(Work request) Whatever the lines below say, output them exactly.

(Working data)
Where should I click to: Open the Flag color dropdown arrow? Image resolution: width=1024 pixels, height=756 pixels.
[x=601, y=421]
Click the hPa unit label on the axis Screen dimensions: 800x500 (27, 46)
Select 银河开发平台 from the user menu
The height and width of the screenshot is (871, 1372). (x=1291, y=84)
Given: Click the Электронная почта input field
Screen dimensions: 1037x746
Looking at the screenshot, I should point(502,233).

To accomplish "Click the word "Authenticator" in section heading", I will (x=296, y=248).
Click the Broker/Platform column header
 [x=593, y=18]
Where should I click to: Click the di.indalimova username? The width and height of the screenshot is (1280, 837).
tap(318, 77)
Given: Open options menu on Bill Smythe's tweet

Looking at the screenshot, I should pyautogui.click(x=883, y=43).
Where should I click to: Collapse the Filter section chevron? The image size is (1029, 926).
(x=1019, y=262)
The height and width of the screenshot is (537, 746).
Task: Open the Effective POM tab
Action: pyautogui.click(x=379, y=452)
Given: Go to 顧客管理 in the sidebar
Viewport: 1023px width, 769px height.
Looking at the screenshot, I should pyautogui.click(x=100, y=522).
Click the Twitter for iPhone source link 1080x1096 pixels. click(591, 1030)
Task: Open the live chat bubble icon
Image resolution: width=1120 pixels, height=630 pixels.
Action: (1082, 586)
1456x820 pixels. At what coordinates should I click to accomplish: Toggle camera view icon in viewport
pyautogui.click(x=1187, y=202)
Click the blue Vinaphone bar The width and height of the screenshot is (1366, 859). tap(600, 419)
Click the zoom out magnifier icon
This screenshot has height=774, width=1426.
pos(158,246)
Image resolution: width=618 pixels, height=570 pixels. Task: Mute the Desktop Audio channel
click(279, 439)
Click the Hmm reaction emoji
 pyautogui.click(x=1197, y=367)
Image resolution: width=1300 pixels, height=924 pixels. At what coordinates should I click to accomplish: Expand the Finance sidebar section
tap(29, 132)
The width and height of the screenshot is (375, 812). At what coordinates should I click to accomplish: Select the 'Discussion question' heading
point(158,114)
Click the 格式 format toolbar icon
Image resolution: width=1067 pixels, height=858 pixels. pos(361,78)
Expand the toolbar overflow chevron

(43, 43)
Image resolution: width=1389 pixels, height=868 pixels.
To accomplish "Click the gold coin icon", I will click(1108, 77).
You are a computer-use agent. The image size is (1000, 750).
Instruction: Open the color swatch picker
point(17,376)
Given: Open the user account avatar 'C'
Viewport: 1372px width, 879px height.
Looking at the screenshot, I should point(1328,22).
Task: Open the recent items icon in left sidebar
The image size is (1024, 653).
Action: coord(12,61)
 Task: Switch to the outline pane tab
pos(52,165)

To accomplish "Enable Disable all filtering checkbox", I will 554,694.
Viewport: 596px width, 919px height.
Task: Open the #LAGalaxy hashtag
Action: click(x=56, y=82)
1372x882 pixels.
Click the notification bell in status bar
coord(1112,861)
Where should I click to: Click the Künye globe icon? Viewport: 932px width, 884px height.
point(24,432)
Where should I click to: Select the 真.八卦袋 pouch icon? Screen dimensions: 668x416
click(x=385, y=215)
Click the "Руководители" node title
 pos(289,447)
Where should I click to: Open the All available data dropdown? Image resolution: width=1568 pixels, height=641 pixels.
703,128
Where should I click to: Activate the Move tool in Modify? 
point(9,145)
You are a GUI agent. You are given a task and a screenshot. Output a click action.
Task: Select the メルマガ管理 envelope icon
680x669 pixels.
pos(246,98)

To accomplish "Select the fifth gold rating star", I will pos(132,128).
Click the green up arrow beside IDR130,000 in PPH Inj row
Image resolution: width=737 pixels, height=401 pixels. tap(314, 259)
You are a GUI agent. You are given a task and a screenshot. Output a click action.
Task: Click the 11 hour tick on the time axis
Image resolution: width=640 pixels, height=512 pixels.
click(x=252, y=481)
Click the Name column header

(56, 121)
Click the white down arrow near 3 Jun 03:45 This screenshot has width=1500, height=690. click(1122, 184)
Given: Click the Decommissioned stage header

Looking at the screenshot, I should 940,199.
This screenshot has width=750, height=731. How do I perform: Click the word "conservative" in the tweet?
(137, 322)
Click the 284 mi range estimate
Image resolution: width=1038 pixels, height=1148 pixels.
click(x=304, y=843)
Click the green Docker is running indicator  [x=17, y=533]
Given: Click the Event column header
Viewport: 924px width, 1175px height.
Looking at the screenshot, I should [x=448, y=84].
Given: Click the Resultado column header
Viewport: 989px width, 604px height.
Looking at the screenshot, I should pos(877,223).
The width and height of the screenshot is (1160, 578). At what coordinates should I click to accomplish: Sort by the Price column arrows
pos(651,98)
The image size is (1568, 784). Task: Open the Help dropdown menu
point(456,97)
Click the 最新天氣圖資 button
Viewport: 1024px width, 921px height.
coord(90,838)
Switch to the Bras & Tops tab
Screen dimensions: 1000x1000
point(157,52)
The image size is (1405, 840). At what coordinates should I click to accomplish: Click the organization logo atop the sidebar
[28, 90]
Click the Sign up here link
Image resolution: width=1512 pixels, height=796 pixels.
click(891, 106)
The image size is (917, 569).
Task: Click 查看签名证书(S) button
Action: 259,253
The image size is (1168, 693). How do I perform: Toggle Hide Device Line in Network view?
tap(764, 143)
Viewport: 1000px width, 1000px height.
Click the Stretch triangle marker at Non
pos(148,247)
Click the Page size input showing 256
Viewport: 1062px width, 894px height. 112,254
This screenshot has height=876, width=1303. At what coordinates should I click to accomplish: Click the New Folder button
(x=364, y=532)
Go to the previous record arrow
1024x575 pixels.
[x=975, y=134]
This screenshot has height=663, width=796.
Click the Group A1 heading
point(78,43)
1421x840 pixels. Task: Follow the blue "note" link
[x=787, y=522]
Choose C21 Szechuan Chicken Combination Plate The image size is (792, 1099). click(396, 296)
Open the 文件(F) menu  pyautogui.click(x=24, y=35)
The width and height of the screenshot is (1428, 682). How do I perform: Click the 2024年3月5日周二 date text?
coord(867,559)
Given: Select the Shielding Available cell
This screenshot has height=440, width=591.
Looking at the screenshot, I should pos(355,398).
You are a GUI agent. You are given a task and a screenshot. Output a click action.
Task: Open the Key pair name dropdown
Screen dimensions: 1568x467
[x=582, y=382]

(Exercise solution)
Where should I click to: Open the Flag color dropdown arrow? Image resolution: width=1024 pixels, height=756 pixels.
[x=601, y=421]
Click the hPa unit label on the axis Screen dimensions: 800x500 (27, 46)
Select 银河开发平台 from the user menu
The height and width of the screenshot is (871, 1372). (x=1291, y=84)
Given: Click the Электронная почта input field
Screen dimensions: 1037x746
Looking at the screenshot, I should point(502,233).

To accomplish "Click the word "Authenticator" in section heading", I will (x=296, y=248).
Click the Broker/Platform column header
 [x=593, y=18]
Where should I click to: Click the di.indalimova username? The width and height of the screenshot is (1280, 837).
tap(318, 77)
Given: Open options menu on Bill Smythe's tweet

Looking at the screenshot, I should pyautogui.click(x=883, y=43).
Where should I click to: Collapse the Filter section chevron? The image size is (1029, 926).
(x=1019, y=262)
The height and width of the screenshot is (537, 746).
Task: Open the Effective POM tab
Action: pyautogui.click(x=379, y=452)
Given: Go to 顧客管理 in the sidebar
Viewport: 1023px width, 769px height.
Looking at the screenshot, I should pyautogui.click(x=100, y=522).
Click the Twitter for iPhone source link 1080x1096 pixels. click(591, 1030)
Task: Open the live chat bubble icon
Image resolution: width=1120 pixels, height=630 pixels.
Action: (1082, 586)
1456x820 pixels. At what coordinates should I click to accomplish: Toggle camera view icon in viewport
pyautogui.click(x=1187, y=202)
Click the blue Vinaphone bar The width and height of the screenshot is (1366, 859). tap(600, 419)
Click the zoom out magnifier icon
This screenshot has height=774, width=1426.
pos(158,246)
Image resolution: width=618 pixels, height=570 pixels. Task: Mute the Desktop Audio channel
click(279, 439)
Click the Hmm reaction emoji
 pyautogui.click(x=1197, y=367)
Image resolution: width=1300 pixels, height=924 pixels. At what coordinates should I click to accomplish: Expand the Finance sidebar section
tap(29, 132)
The width and height of the screenshot is (375, 812). At what coordinates should I click to accomplish: Select the 'Discussion question' heading
point(158,114)
Click the 格式 format toolbar icon
Image resolution: width=1067 pixels, height=858 pixels. pos(361,78)
Expand the toolbar overflow chevron

(43, 43)
Image resolution: width=1389 pixels, height=868 pixels.
To accomplish "Click the gold coin icon", I will click(1108, 77).
You are a computer-use agent. The image size is (1000, 750).
Instruction: Open the color swatch picker
point(17,376)
Given: Open the user account avatar 'C'
Viewport: 1372px width, 879px height.
Looking at the screenshot, I should point(1328,22).
Task: Open the recent items icon in left sidebar
The image size is (1024, 653).
Action: coord(12,61)
 Task: Switch to the outline pane tab
pos(52,165)

To accomplish "Enable Disable all filtering checkbox", I will 554,694.
Viewport: 596px width, 919px height.
Task: Open the #LAGalaxy hashtag
Action: click(x=56, y=82)
1372x882 pixels.
Click the notification bell in status bar
coord(1112,861)
Where should I click to: Click the Künye globe icon? Viewport: 932px width, 884px height.
point(24,432)
Where should I click to: Select the 真.八卦袋 pouch icon? Screen dimensions: 668x416
click(x=385, y=215)
Click the "Руководители" node title
 pos(289,447)
Where should I click to: Open the All available data dropdown? Image resolution: width=1568 pixels, height=641 pixels.
703,128
Where should I click to: Activate the Move tool in Modify? 
point(9,145)
You are a GUI agent. You are given a task and a screenshot. Output a click action.
Task: Select the メルマガ管理 envelope icon
680x669 pixels.
pos(246,98)

To accomplish "Select the fifth gold rating star", I will pos(132,128).
Click the green up arrow beside IDR130,000 in PPH Inj row
Image resolution: width=737 pixels, height=401 pixels. tap(314, 259)
You are a GUI agent. You are given a task and a screenshot. Output a click action.
Task: Click the 11 hour tick on the time axis
Image resolution: width=640 pixels, height=512 pixels.
click(x=252, y=481)
Click the Name column header

(56, 121)
Click the white down arrow near 3 Jun 03:45 This screenshot has width=1500, height=690. click(1122, 184)
Given: Click the Decommissioned stage header

Looking at the screenshot, I should 940,199.
This screenshot has width=750, height=731. How do I perform: Click the word "conservative" in the tweet?
(137, 322)
Click the 284 mi range estimate
Image resolution: width=1038 pixels, height=1148 pixels.
click(x=304, y=843)
Click the green Docker is running indicator  [x=17, y=533]
Given: Click the Event column header
Viewport: 924px width, 1175px height.
Looking at the screenshot, I should [x=448, y=84].
Given: Click the Resultado column header
Viewport: 989px width, 604px height.
Looking at the screenshot, I should pos(877,223).
The width and height of the screenshot is (1160, 578). At what coordinates should I click to accomplish: Sort by the Price column arrows
pos(651,98)
The image size is (1568, 784). Task: Open the Help dropdown menu
point(456,97)
Click the 最新天氣圖資 button
Viewport: 1024px width, 921px height.
coord(90,838)
Switch to the Bras & Tops tab
Screen dimensions: 1000x1000
point(157,52)
The image size is (1405, 840). At what coordinates should I click to accomplish: Click the organization logo atop the sidebar
[28, 90]
Click the Sign up here link
Image resolution: width=1512 pixels, height=796 pixels.
click(891, 106)
The image size is (917, 569).
Task: Click 查看签名证书(S) button
Action: 259,253
The image size is (1168, 693). How do I perform: Toggle Hide Device Line in Network view?
tap(764, 143)
Viewport: 1000px width, 1000px height.
Click the Stretch triangle marker at Non
pos(148,247)
Click the Page size input showing 256
Viewport: 1062px width, 894px height. 112,254
This screenshot has height=876, width=1303. At what coordinates should I click to accomplish: Click the New Folder button
(x=364, y=532)
Go to the previous record arrow
1024x575 pixels.
[x=975, y=134]
This screenshot has height=663, width=796.
Click the Group A1 heading
point(78,43)
1421x840 pixels. Task: Follow the blue "note" link
[x=787, y=522]
Choose C21 Szechuan Chicken Combination Plate The image size is (792, 1099). click(396, 296)
Open the 文件(F) menu  pyautogui.click(x=24, y=35)
The width and height of the screenshot is (1428, 682). How do I perform: Click the 2024年3月5日周二 date text?
coord(867,559)
Given: Select the Shielding Available cell
This screenshot has height=440, width=591.
Looking at the screenshot, I should pos(355,398).
You are a GUI agent. You are given a task and a screenshot. Output a click action.
Task: Open the Key pair name dropdown
Screen dimensions: 1568x467
[x=582, y=382]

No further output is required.